CENTRAL and northern Victoria’s high quality crop yield, despite the challenging weather conditions this season, is a credit to growers around the region, Graincorp spokesman Angus Trigg says.
GrainCorp has been receiving 100,000 tonnes of grain a day at sites across the state, with good quality yields reported.
“The growers in areas who have had really challenging conditions this year have still managed to turn out a good size crop,” Mr Trigg said.
“It really demonstrates their expertise and their innovation and investment to increase productivity.”
Mr Trigg also said less downgraded quality grain has reduced the queue size at most sites.
“Turnaround times have been pretty good,” he said.
“The harvest has been less complex this year because there’s been less need for segregation.
“The last couple of years we’ve had a lot of weather-affected grains. This harvest has been, to date, more straightforward.”
He said the Southern Cross Engineering grain stackers, which increase the speed of taking grain by 20 per cent, had also lessened queues.
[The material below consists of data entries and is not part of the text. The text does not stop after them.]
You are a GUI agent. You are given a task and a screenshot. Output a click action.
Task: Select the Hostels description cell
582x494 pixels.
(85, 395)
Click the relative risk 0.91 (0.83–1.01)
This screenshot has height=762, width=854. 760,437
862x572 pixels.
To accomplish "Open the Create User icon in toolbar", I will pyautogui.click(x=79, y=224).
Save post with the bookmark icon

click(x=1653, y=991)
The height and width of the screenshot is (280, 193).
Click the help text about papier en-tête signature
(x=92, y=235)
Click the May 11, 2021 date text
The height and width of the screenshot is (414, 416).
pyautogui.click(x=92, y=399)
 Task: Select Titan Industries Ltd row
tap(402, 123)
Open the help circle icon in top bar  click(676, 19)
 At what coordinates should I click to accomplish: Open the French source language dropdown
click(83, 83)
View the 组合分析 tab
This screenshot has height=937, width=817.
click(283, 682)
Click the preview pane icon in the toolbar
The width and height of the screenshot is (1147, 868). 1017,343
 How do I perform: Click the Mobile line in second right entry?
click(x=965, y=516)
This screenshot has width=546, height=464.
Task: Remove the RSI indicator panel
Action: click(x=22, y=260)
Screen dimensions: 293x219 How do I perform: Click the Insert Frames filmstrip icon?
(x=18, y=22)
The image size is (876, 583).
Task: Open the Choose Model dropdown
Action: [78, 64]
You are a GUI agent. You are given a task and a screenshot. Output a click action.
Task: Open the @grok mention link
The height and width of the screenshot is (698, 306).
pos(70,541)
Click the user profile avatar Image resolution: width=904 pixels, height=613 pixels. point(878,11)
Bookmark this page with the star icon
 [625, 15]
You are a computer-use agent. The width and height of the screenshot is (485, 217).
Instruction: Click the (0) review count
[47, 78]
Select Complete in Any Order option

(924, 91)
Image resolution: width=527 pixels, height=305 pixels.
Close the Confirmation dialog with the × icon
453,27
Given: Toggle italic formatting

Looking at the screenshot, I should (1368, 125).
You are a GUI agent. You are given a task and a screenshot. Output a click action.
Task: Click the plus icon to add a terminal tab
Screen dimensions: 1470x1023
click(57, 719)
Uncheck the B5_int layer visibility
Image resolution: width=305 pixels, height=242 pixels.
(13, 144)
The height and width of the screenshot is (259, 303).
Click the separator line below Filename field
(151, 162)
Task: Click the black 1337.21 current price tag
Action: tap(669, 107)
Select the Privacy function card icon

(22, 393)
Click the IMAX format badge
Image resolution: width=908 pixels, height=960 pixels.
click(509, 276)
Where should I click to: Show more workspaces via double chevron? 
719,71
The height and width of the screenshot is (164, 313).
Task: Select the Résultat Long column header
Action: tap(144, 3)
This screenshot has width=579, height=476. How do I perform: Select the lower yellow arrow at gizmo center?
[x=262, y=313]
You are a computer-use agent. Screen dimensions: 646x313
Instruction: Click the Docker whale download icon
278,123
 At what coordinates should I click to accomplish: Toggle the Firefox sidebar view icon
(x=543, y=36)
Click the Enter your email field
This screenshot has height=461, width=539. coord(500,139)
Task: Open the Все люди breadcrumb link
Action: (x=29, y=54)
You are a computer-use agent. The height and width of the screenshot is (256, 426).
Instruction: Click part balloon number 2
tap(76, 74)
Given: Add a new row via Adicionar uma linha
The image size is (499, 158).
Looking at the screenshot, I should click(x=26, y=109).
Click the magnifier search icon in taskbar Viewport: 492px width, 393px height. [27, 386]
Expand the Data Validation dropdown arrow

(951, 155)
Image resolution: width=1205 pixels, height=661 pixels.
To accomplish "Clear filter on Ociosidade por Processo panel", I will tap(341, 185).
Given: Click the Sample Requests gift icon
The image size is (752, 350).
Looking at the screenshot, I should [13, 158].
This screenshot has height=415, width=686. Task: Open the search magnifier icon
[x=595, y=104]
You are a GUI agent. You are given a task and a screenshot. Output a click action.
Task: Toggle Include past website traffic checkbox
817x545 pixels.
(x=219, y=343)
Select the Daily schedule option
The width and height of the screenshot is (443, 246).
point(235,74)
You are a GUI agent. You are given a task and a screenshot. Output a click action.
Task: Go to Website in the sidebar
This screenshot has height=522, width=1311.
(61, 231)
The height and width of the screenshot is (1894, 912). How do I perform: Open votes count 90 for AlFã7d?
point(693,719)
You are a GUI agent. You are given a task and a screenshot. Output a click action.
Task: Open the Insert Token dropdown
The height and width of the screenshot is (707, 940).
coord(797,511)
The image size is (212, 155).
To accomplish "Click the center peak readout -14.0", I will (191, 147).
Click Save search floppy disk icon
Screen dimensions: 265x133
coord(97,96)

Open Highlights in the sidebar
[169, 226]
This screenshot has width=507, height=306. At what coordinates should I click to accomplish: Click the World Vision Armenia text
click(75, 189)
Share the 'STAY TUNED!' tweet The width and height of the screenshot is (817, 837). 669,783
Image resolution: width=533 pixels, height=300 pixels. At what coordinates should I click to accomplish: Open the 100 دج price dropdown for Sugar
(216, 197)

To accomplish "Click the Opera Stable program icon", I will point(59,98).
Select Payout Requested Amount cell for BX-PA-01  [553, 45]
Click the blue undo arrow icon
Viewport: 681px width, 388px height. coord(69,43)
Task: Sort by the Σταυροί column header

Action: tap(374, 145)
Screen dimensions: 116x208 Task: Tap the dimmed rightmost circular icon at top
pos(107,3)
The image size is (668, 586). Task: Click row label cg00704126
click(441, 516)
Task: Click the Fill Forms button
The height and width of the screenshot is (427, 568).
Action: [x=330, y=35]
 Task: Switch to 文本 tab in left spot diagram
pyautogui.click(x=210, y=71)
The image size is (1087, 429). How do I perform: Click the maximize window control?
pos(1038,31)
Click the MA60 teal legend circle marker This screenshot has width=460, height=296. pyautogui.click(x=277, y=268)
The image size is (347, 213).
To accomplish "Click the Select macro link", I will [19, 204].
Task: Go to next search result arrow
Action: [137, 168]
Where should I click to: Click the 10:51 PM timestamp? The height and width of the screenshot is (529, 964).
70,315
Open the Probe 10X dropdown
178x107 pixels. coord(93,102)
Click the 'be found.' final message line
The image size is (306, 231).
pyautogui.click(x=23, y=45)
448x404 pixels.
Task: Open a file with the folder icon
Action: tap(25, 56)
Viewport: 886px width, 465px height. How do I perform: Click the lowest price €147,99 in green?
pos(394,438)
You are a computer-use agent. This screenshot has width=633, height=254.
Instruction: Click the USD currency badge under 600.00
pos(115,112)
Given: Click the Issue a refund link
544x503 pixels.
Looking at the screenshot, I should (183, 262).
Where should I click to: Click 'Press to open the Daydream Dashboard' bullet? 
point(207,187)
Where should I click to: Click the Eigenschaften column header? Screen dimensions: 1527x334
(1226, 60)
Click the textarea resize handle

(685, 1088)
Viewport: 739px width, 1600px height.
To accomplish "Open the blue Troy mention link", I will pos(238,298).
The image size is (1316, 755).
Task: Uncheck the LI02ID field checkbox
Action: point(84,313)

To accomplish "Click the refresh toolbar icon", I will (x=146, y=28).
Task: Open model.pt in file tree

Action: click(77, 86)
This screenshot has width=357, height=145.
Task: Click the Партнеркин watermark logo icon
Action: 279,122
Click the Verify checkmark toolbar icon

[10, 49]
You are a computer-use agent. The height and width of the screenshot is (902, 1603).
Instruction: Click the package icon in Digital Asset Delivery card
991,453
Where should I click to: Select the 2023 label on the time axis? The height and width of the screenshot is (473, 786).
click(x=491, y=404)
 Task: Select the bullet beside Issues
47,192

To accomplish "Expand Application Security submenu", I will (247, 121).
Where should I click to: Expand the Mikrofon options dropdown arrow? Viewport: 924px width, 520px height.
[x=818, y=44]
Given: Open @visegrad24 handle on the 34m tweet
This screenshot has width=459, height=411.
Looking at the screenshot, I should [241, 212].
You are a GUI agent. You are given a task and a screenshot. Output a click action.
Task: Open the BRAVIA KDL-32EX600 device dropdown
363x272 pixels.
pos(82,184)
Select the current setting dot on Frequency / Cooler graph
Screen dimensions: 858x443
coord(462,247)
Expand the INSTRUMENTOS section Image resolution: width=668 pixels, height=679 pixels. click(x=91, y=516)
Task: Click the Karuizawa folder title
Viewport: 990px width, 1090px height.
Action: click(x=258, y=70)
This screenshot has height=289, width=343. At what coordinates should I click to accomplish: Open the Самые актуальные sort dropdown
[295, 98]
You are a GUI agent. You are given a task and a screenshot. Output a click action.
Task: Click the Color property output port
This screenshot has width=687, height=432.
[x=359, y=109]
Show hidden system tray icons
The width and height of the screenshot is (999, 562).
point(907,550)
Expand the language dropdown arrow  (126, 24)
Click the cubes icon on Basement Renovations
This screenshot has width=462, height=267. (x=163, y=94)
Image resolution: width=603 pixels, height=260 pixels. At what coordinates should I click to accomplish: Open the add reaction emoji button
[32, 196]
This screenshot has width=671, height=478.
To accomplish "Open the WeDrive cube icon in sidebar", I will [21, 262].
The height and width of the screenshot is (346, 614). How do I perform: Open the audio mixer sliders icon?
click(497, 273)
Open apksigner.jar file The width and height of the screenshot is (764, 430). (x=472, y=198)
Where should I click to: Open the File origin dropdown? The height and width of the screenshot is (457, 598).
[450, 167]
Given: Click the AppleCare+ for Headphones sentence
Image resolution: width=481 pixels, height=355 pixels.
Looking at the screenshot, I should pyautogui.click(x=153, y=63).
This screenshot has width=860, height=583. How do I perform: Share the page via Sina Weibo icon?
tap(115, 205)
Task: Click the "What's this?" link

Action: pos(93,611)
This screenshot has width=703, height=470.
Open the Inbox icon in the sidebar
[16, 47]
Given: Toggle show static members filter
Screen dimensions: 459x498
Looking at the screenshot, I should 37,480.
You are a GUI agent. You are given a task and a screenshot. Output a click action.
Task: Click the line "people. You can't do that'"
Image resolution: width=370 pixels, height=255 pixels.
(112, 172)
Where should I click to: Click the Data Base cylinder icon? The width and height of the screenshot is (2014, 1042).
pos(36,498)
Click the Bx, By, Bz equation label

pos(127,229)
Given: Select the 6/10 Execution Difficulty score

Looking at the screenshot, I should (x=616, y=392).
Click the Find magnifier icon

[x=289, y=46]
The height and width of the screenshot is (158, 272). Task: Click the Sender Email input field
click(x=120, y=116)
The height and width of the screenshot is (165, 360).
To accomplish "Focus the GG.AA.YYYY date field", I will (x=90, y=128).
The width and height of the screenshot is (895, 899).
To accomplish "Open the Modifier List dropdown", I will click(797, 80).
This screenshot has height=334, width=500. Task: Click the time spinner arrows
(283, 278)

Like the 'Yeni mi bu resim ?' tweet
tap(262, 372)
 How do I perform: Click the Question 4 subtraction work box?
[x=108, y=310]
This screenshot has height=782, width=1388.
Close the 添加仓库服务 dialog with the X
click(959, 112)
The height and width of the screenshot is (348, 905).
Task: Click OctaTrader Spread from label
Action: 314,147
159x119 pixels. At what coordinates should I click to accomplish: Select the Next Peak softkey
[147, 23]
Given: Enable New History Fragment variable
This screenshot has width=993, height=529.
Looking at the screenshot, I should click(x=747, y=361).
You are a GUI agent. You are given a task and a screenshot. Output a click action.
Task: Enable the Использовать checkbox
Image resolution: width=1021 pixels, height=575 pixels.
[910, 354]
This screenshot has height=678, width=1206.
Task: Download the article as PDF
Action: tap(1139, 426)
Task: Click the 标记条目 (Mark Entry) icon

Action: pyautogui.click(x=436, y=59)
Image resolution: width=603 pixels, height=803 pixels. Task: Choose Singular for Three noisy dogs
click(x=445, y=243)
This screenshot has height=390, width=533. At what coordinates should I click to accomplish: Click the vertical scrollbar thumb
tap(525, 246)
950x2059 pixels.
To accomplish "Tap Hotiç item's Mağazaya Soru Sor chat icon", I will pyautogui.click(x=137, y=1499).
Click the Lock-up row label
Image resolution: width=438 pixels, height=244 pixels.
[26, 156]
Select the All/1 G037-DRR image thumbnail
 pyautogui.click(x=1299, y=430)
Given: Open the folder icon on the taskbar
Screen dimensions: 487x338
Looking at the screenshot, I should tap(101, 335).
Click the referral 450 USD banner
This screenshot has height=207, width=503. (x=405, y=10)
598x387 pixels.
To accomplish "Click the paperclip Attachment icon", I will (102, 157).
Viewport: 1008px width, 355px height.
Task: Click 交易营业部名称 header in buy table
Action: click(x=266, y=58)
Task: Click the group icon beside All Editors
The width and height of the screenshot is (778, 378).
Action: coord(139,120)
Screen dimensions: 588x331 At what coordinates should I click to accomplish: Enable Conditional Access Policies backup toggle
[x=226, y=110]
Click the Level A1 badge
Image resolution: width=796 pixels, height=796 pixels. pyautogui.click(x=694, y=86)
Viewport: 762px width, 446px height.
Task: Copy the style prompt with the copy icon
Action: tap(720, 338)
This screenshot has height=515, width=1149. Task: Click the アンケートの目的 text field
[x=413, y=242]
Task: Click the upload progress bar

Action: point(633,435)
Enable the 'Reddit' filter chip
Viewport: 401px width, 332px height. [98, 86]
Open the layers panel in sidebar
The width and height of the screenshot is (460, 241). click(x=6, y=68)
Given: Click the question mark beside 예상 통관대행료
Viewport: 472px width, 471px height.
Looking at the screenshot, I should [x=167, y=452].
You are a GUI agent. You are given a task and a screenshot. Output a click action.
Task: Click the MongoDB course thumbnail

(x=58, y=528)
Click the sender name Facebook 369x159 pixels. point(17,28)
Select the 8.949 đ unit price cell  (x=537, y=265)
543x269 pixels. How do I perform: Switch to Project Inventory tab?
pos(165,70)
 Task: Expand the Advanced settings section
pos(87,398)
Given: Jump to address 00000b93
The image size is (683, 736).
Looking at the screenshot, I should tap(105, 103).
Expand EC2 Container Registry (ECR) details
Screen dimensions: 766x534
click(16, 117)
Mr Trigg said the only issue had been high winds, which had temporarily closed some sites due to safety concerns.
“We would encourage people to put a call to the site if it is windy to make sure it’s still operating,” he said.
Crop farmers hoping to avoid the forecast rain
GRAIN growers around the region say rain is definitely off their Christmas wish list this December.
The Bureau of Meteorology forecasts between 10 and 40 millimetres of rain will fall on the region on Friday and Saturday.
Farmer Geoff Elliott said he hoped his crop avoided the rain.
The Rochester farmer has already harvested canola and barley and is about a week off completing the wheat harvest.
“We definitely don’t want the rain,” he said. “It won’t do any good at all.”
Mr Elliott said damage caused to the crops would depend on the amount of rain.
“What damage will do, time will tell,” he said.
“Quite a lot of people will be cut out soon but still a lot of people will be stripping right into December, especially down south.”
Serpentine farmer Jack Stuart said he was helping other farmers around the area strip their crop before the rain hits.
He said many farmers were hoping there was not a repeat of last year, where some farmer’s crops were downgraded after rain showered the region.
Despite the chance of rain, most farmers in the region are reporting average to good yields.
Mr Elliott said most farmers around Rochester had been pleased with their yield so far.
“I don’t think there’d be too many disappointed,” he said. “We were in one of the better areas around the state.”
He said canola prices had been particularly good.
“Around our area the canola went well. While yield might be down a little, the price was quite good so that made up for it.”